Mr. Gladstone believed, as he said, that "it is liberty alone which fits men for liberty." He favored giving Ireland a central council of its own to carry on the government, but to withhold for a time the grant of a Parliament. A majority of his Cabinet, however, opposed this plan because it went too far, and it was not introduced in Parliament.

The next year (1886), Mr. Gladstone declared that he had become converted entirely to the cause of Home Rule. A portion of the Liberal party thereupon deserted him, and formed a Liberal Unionist party which acted with the Conservatives. Mr. Gladstone now tried, with the assistance of the Irish Party and of the Liberals who remained faithful to him, to pass a bill giving Ireland a Parliament of its own.

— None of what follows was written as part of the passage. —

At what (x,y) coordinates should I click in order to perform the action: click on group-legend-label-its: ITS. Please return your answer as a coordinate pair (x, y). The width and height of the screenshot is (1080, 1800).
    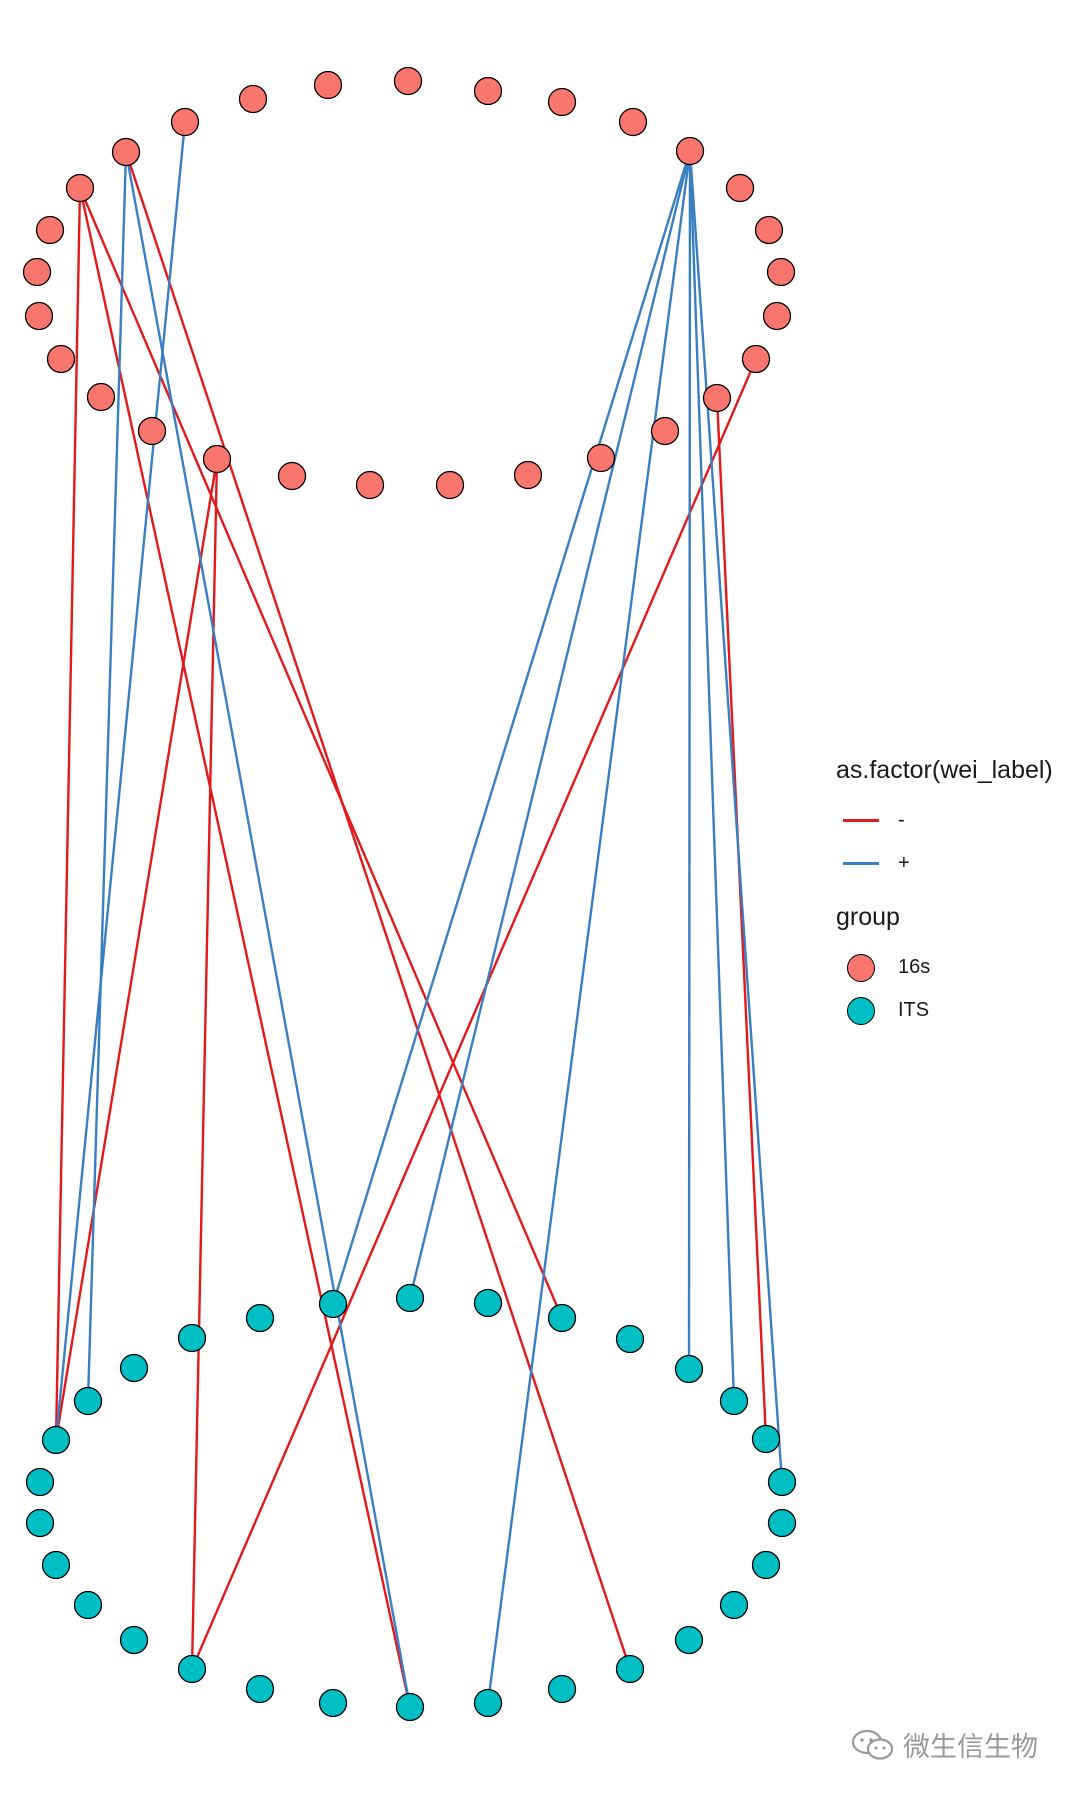
    Looking at the image, I should click on (914, 1010).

The measure was defeated in the House of Commons, however, and for a time Gladstone ceased to be Prime Minister. When his party was again victorious at the elections, and he became Prime Minister for the fourth time, in 1892, he made a second attempt to pass a Home Rule bill. This time he was successful in the House of Commons, but the bill was defeated in the House of Lords.

Mr. Parnell, meanwhile, had become a party to a divorce scandal, and this divided and greatly weakened the Irish party. His death shortly afterward did not have the effect of healing these divisions. Mr. Gladstone retired from political life in 1894, after sixty-one years of service in Parliament; and in 1898 he died, at the age of eighty-nine. This also weakened the cause of Ireland.

But the demand for Home Rule still continues. The Irish party, which is now once more reunited, declares that no government for Ireland will be satisfactory to them which does not include a Parliament able to make laws for Ireland, and also ministers for Ireland who shall be responsible to their own Parliament. The English liberals now favor a policy of "Home Rule by installments," or giving to Ireland, little by little, the right to manage it's own affairs. Time alone can tell whether the movement will continue until Ireland, like Canada, has a Parliament of its own; or whether, when the land question is fully settled, and further improvements have been made in local government, Ireland, like Scotland, will be proud to send her representatives to the central Parliament for the whole British Empire, and leave to it the right of making laws for Ireland which it now possesses.